I know that if it turns out cancerous, there may well be future TURBT procedures, chemo etc all of which will involve mental trauma given my past, on top of the obvious worries and difficulties anyone would have with such treatment and its potential implications.
I had been mentally trying to "kick the can down the road" in terms of dealing with the anxiety of that until after the biopsy results and just get through thing next week, but now I am worried one procedure is going to statistically turn into 2, before I even get onto what could be a long path of treatment.
I know I've rambled on a bit but trying to make sense in my head - I can be very analytical and calm about things when I have some info, or people can explain things to me in a matter of fact way, with reasonable opinions, chances etc - then I can process it in my head and find a balance to help me carry on.
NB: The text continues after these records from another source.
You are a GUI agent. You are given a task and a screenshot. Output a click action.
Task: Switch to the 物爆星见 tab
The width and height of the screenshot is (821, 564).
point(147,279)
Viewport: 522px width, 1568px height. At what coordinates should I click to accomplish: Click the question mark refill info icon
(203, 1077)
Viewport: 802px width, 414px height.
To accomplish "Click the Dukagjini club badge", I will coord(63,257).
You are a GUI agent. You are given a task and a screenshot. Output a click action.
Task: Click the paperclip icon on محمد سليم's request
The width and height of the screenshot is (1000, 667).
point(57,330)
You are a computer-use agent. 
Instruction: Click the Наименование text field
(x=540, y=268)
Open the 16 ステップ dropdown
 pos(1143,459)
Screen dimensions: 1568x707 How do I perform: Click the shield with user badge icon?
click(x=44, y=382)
Anybody got any thoughts or advice?
Hi WarrenP and a welcome from me. A TURBT (trans urethral resection of bladder tumour) is a procedure done using a rigid cystoscope. The cystoscope has a camera and various tools on the end to scrape away anything unusual and take biopsies. Samples are sent away for analysis and it takes a few weeks for results. The early days of not knowing can be the worst. Even doctors do not really know what is going on until they see inside your bladder. The procedure can be done in day surgery but prepare for an overnight just in case. When results are in and you know exactly what you are dealing with you then have something positive to focus on. Best wishes.